Krakow — Day 1

Elisa and I took the overnight train from Prague to Krakow. Compared to what I was expecting, we had a roomy comfortable compartment. The lady that sold us our tickets had misunderstood us though, so we were only in possession of a ticket upgrade instead of a real ticket. We were thankful that we had enough cash on us to buy our tickets from the conductor. During the night we worried that we would sleep too long and miss Krakow. Every time the train stopped we would both wake half-way up and listen for whether we had arrived. Finally I remembered to set an alarm so I could just rest for the last few hours of the trip.

Krakow didn’t impress us very well. We arrived at 6 am so the town was dead. We were pretty tired too. Our first sight-seeing destination was the old Wawel castle in the middle of Old Town. We took the kind of tour that always drives us nuts: everyone walks really slowly through an old building, learning uninteresting facts about faded tapestries (which weren’t even from Poland to begin with). I was not a happy person. We decided not to go through the other two exhibits we had already paid for because they were so stinking boring. What a waste! But we did go through into a pretty cathedral and climbed up its bell tower. The bells were enormous! After that we hiked down into a cave where their legends of dragons have come from.

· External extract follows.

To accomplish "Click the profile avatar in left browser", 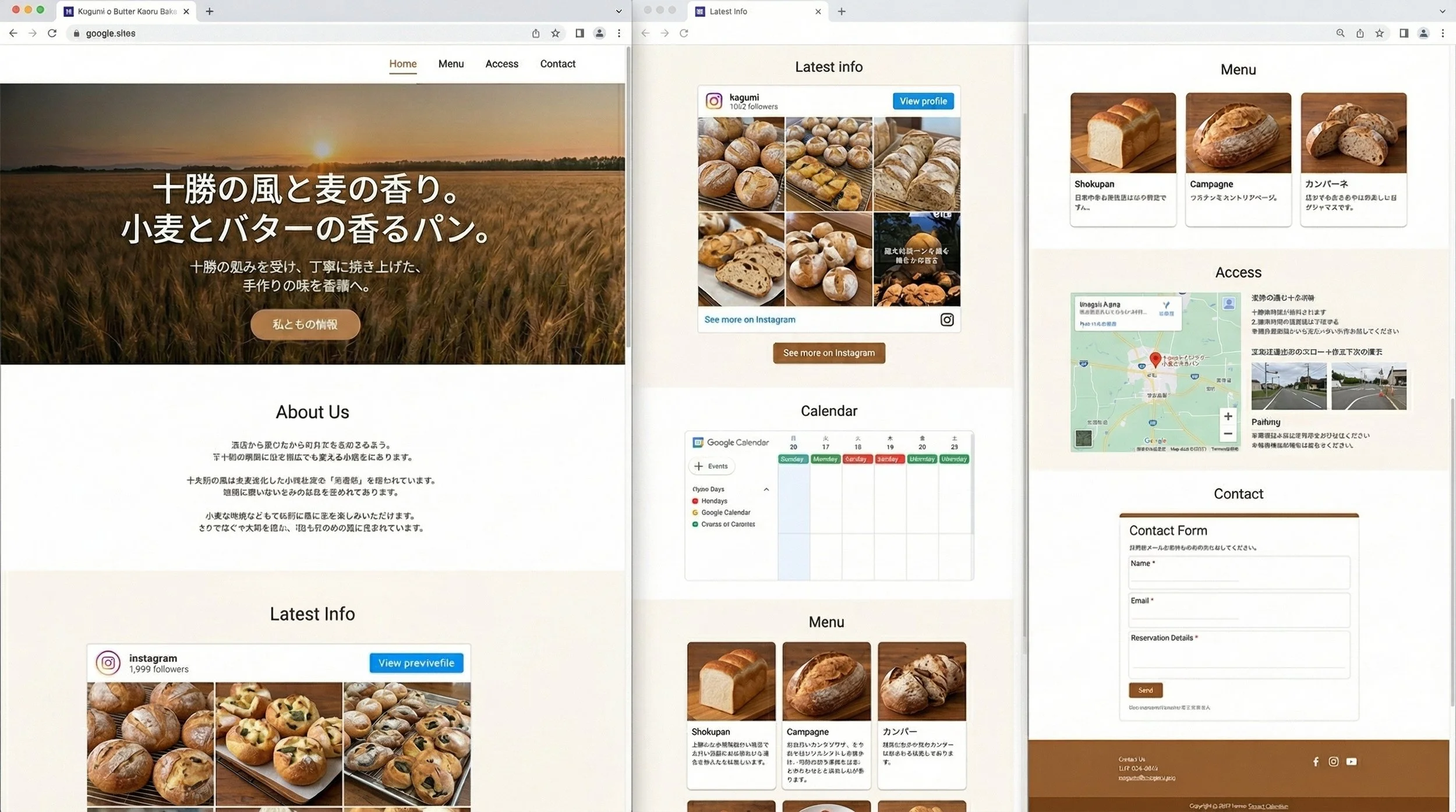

Next Elisa and I checked in to our hotel and took a nap for a couple hours. Our original hotel had been over-booked and they sent us across town to a different one. We kind of missed out on the prime time for seeing the city. But we were exhausted. Then in the evening we went out again for food and window shopping. We were hoping that there would be a lot more sightseeing that would be fun for us. We were also hoping to have more luck finding some local amber jewelry. Only about half of the shops we have seen have people that are nice to us and/or speak English. My first impressions of Poland have been kranky people in a city that still has not recovered from the World Wars and communism.

We discovered another pet-peeve of mine–city names. It is so dumb that we do not learn the real names of cities. Instead we learn the Anglicized names. We went to Wien, Praha and Kraków on our trip. Why do Americans call them Vienna, Prague and Cracow?